HawkAaron / E2E-ASR

PyTorch Implementations for End-to-End Automatic Speech Recognition
126 stars 27 forks source link

Questions about results #3

Closed ZhengkunTian closed 5 years ago

ZhengkunTian commented 5 years ago

Hello Mingkun: Firstly, thank you for contributing the code. I want to know if your ctc model and rnn transducer have achieved the results in Alex Graves' paper. Before that, my own ctc model without any LM achived PER 21 on TIMIT, but it's far from Alex, I also run your code followed as your default params and achieve PER 22. I am so confused about that. It would be great if you could give me some advice. Best regards, Zhengkun Tian

HawkAaron commented 5 years ago

I had run the full experiments using MXNet Gluon https://github.com/HawkAaron/RNN-Transducer/tree/graves2013

I found that gluon results always better than pytorch. Maybe you can check about the phone set? BTW, beam search for ctc would be little better.

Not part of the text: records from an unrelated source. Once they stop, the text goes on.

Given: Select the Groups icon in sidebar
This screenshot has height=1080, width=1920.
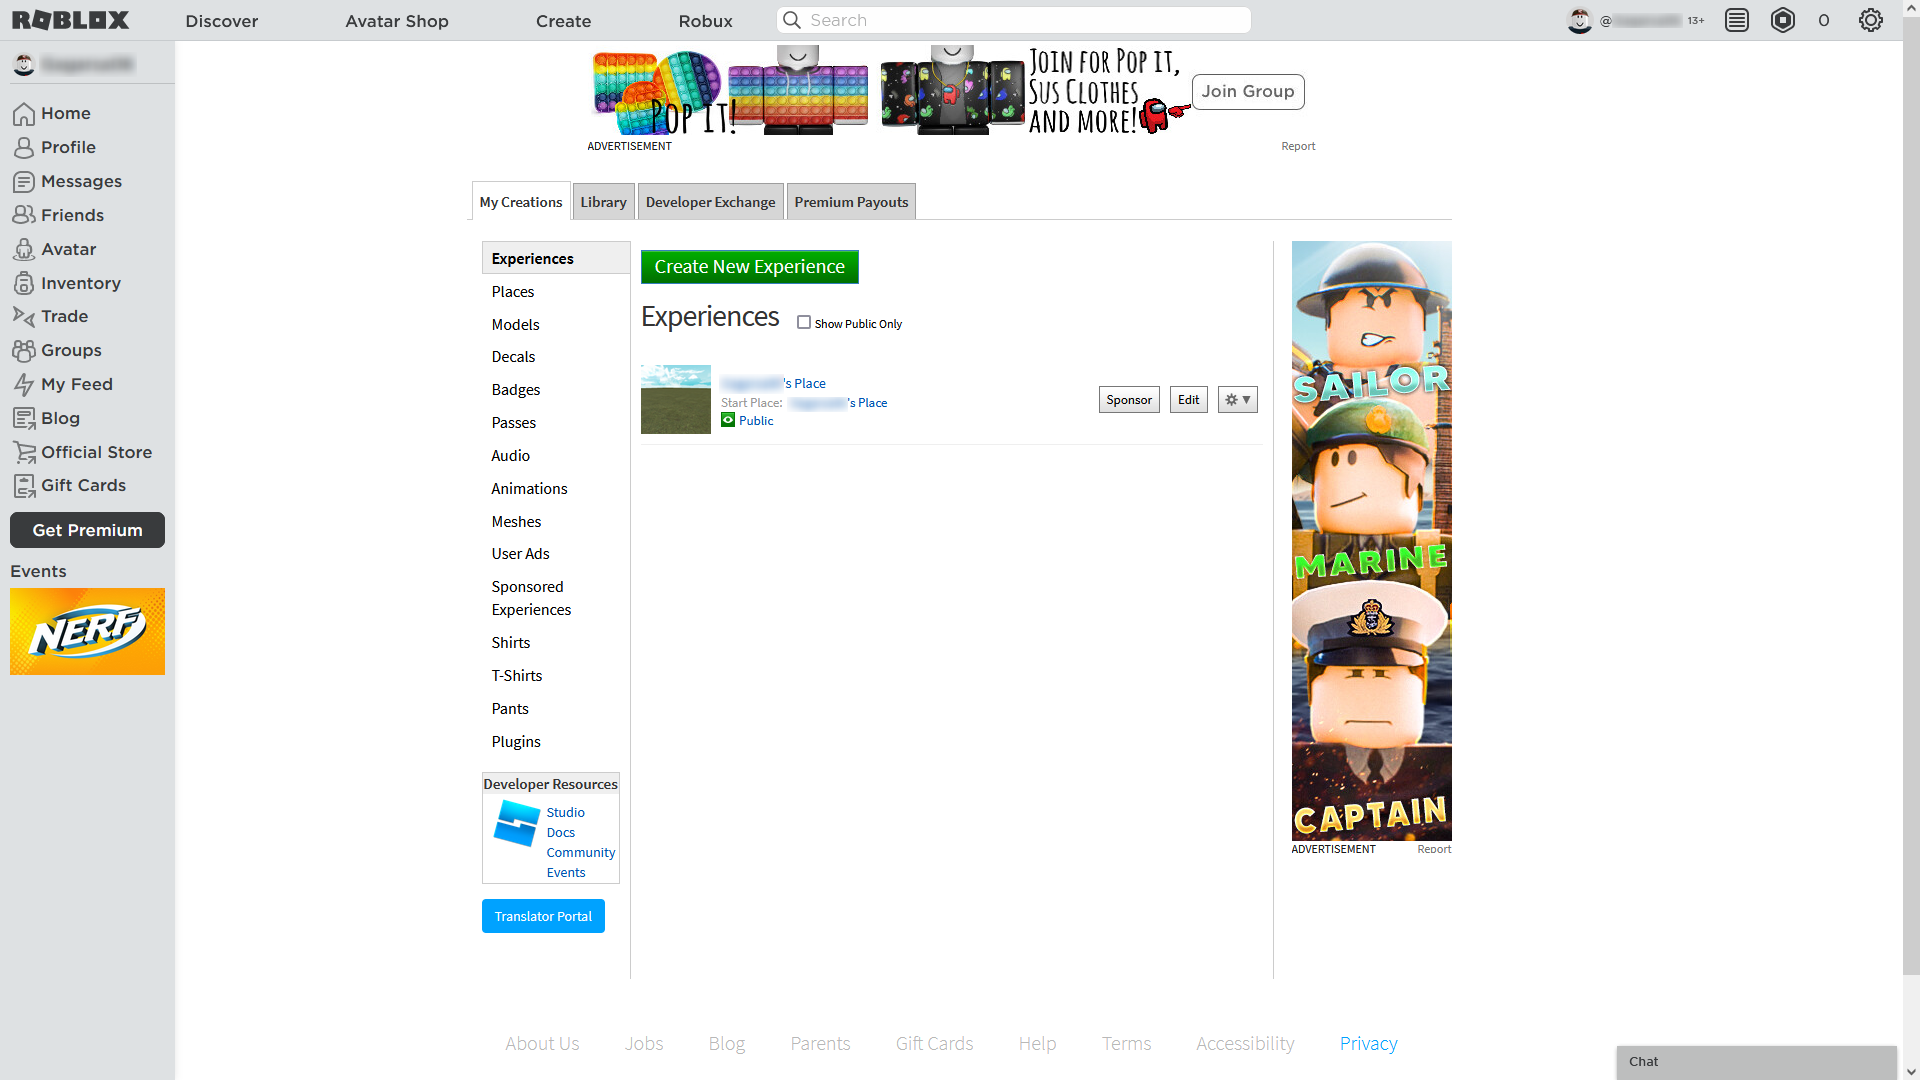Looking at the screenshot, I should [x=24, y=349].
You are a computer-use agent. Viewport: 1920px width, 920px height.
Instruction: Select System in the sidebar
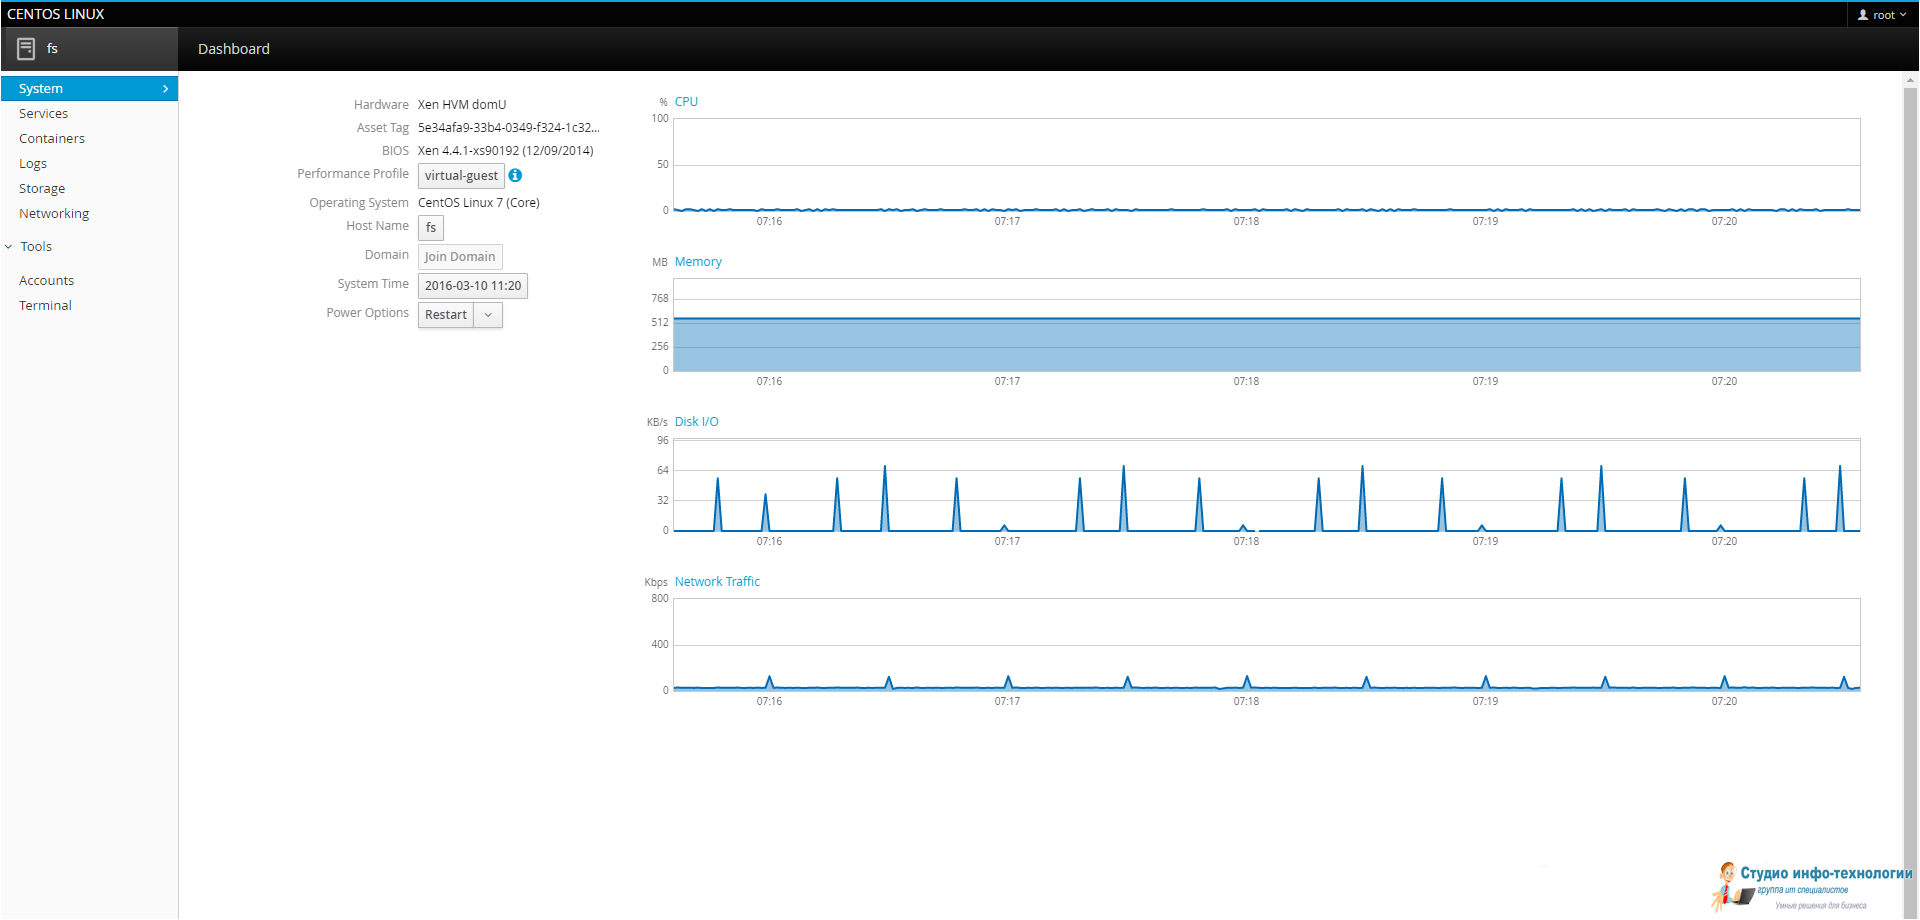[x=89, y=89]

ZhengkunTian commented 5 years ago

Thanks a lot!

PeiyanFlying commented 4 years ago

Hello friends,

I have run the whole project on TIMIT dataset, but it's far from the results PER 21. And when I run the eval.py, it will generate some phonemes, such as 'cl', not included in our phone.map. So add them manually.

It's that right?

Or shuold I train CTC model first, and then use CTC model to tain RNNT model?

Thanks and Best.